District 51 Executive Director of Support Services Melissa Callahan DeVita told the board Tuesday the district will analyze the financial impact closing a school would have for the district. She said the district may host community meetings to gather input on the subject as soon as September.

DeVita said earlier this month Scenic and Broadway are the most likely candidates for closure if the district does decide to shutter a school because enrollment is declining at Redlands elementary schools. Wingate Elementary has the largest population among the three elementary schools in that area, and it would be difficult for other schools to take on all those students, DeVita said.

A school closure may seem extreme, but Superintendent Steve Schultz said there’s no more “fluff” to cut after slicing $10.5 million from the district budget last year and another $13.6 million for the coming school year. Schultz said he sent his own children to Scenic and he can sympathize with parents concerned about the school, but he said it’s important for the district to plan ahead by at least examining what the district would save by closing a school.
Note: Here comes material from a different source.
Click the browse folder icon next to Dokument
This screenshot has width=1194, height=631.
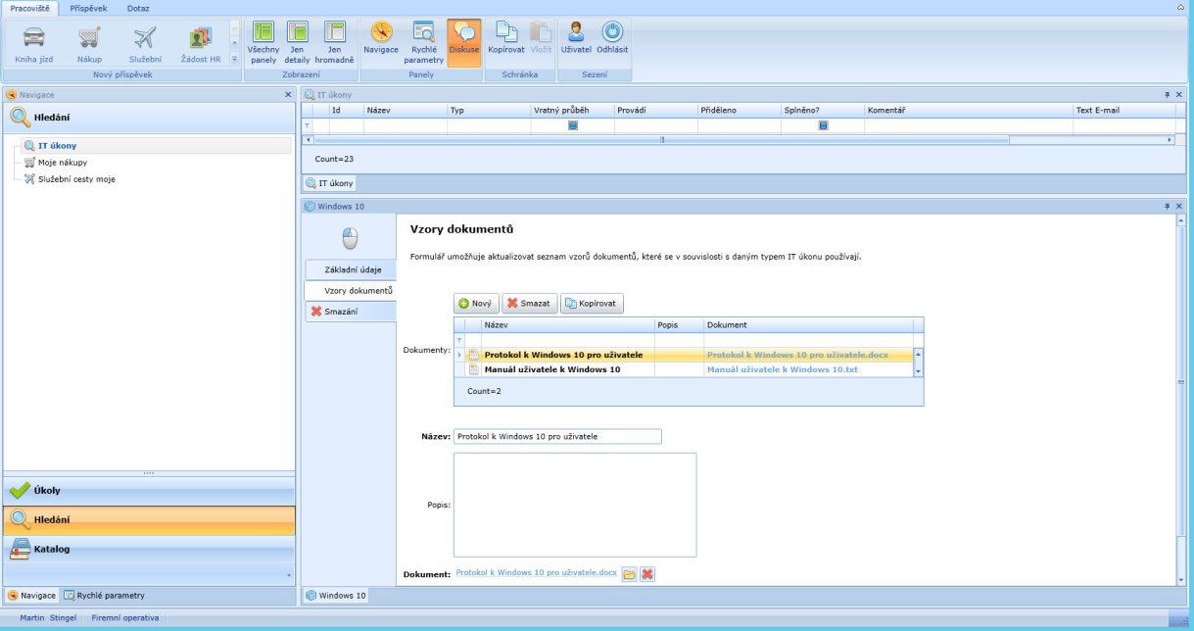(629, 573)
“The governor’s office is predicting the 2012-13 budget could have cuts as large as this year. We are in a funding crisis,” Schultz said. “We aren’t going to over-react but we’d be remiss if we didn’t plan for the worst and hope for the best.”

Some Scenic supporters doubt closing a school would save the district much money, including Scenic parent David Mueller.
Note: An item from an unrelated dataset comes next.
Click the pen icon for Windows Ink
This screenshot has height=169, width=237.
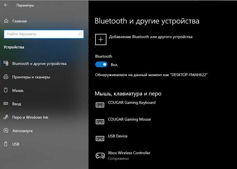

“It just seems to me, dollar- and cents-wise, costs are going to be the same or better to embark on construction to fit students into other schools,” Mueller said.

Transporting students to other schools will also cost the district money, according to Scenic parent Jami Fletcher. In addition, there would be a cost to the community if the high-performing school closed, according to former Scenic teacher Nancy Anson.

“Good schools are absolutely fundamental not just for this area but the state and the nation,” she said. “It’s important to keep our schools, all of our schools, open because the population will increase again.”

School board member Diann Rice, whose district includes Scenic, said she empathizes with those who want the school to remain open. If the budget does call for a school closure, though, she said she hopes the board can make that decision as soon as possible so parents, students and staff can have more time to prepare for a transition.

Rice said it was hard to make the decision this year to close a different school, Glade Park Elementary. But the school will likely remain open this fall because the board approved a charter for the school Tuesday.

Glade Park may open as a charter school as soon as this August. The same month, the school is required to submit a contract to the district that would outline which services the school will get from the district and what the school will pay for those services.